Publié en septembre 2017, dans sa collection "DC Essentiels" d'Urban Comics, cet ouvrage est le second que l'éditeur consacre au run de Giffen et DeMatteis sur "Justice League" / "Justice League International" / "Justice League America", de 1987 et 1992 ; au sommaire (dans cet ordre), les versions françaises du "Justice League International Annual" #2 (juillet 1988), des "Justice League International" #14-25 (juin 1988 à avril 1989) et des "Justice League America" (série et numérotation continuent sous un nouveau titre) #26-30 (mai à septembre 1989). Ce lourd et pais volume relié (de dimensions 19,0 × 28,5 centimètres, avec une couverture cartonnée) comprend approximativement quatre cent trente planches (sans compter les couvertures), toutes en couleurs.
Keith Giffen (1952-2023) et John Marc DeMatteis ont écrit tous ces numéros. Ty Templeton en a dessiné huit dont trois avec Mike McKone, Kevin Maguire six dont un avec Giffen, Steve Leialoha deux, et Bill Willingham le #30 plus l'annuel. Joe Rubinstein encre onze numéros et l'annuel, Al Gordon six et Dick Giordano (1932-2010) le #27. Gene D'Angelo élabore les mises en couleurs.
Précédemment, dans "Justice League International" : Les querelles intestines se multipliant et atteignant leur paroxysme lors de la mission de sauvetage de Nemesis et du conflit avec Rick Flag, Batman, en rogne, quitte la Justice League International.

***

• [Consigne]: D'après la présentation du volume consacré à la Justice League, dans quelle collection d'Urban Comics cet ouvrage a-t-il été publié ?

• [Données brutes]:
***

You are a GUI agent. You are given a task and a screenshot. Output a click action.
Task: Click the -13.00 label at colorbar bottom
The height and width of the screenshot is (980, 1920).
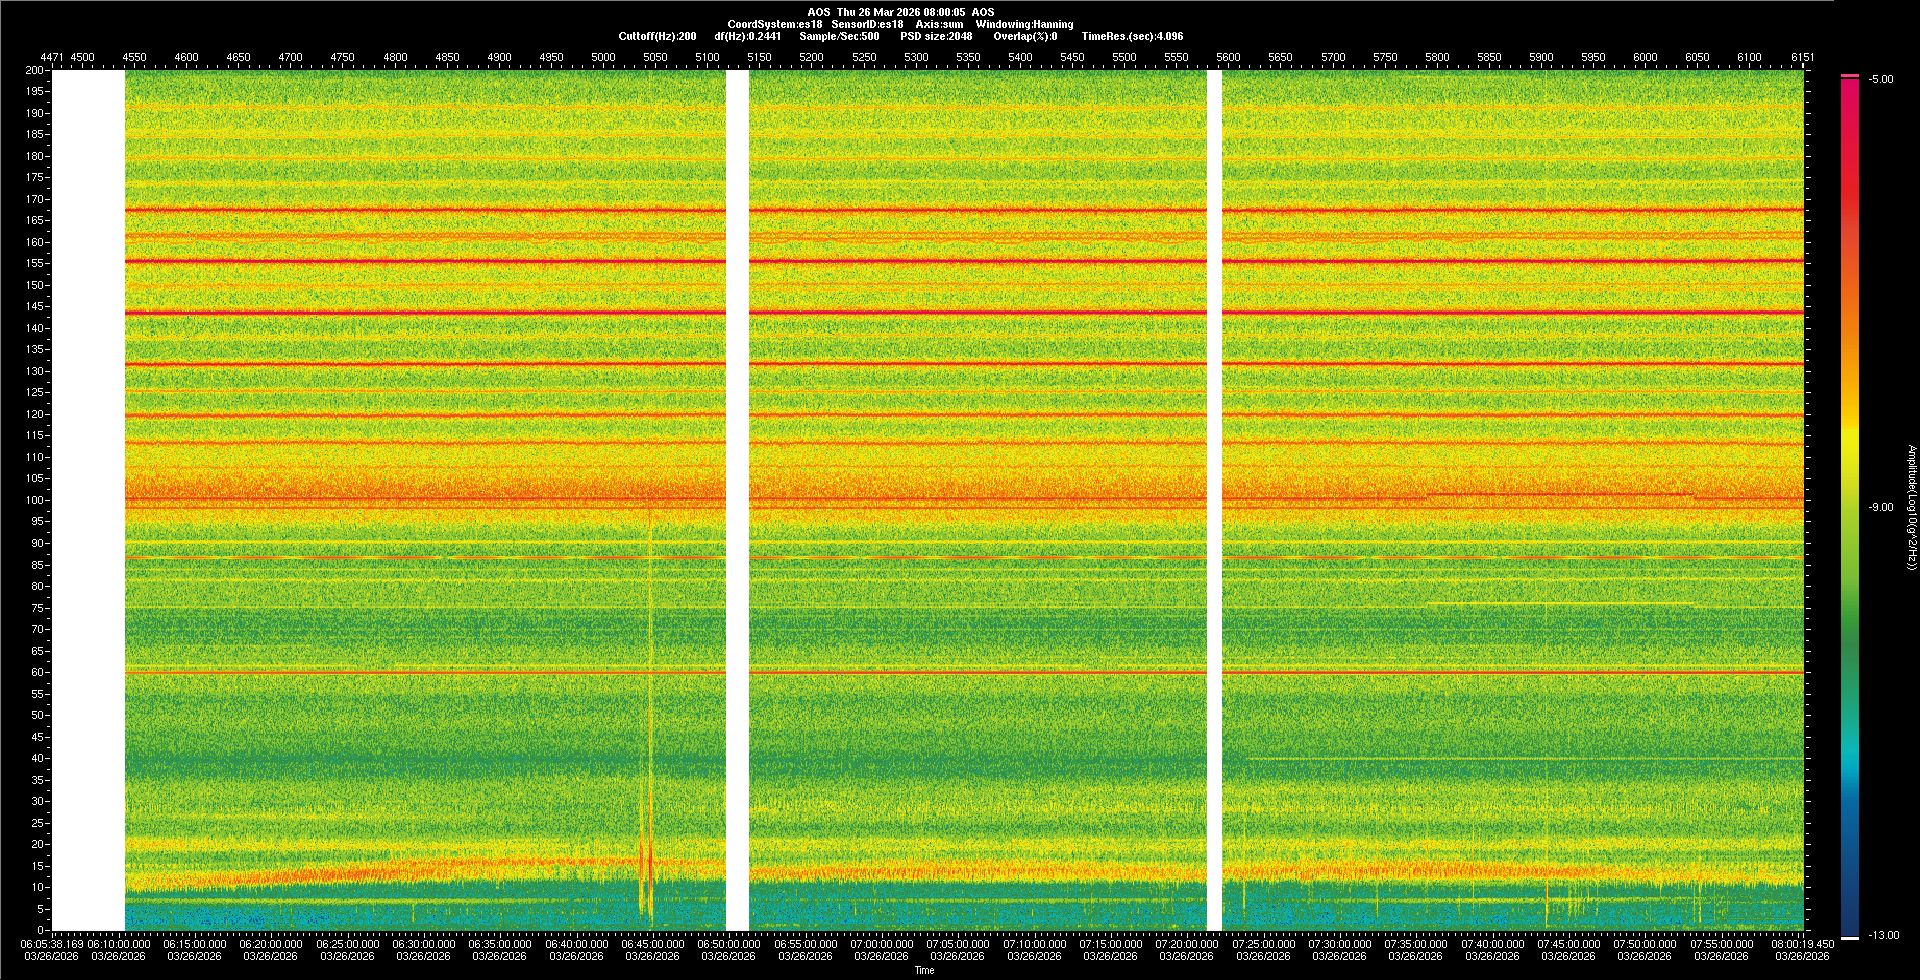click(x=1883, y=935)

***

• [Exercice corrigé]: Il a été publié dans la collection "DC Essentiels".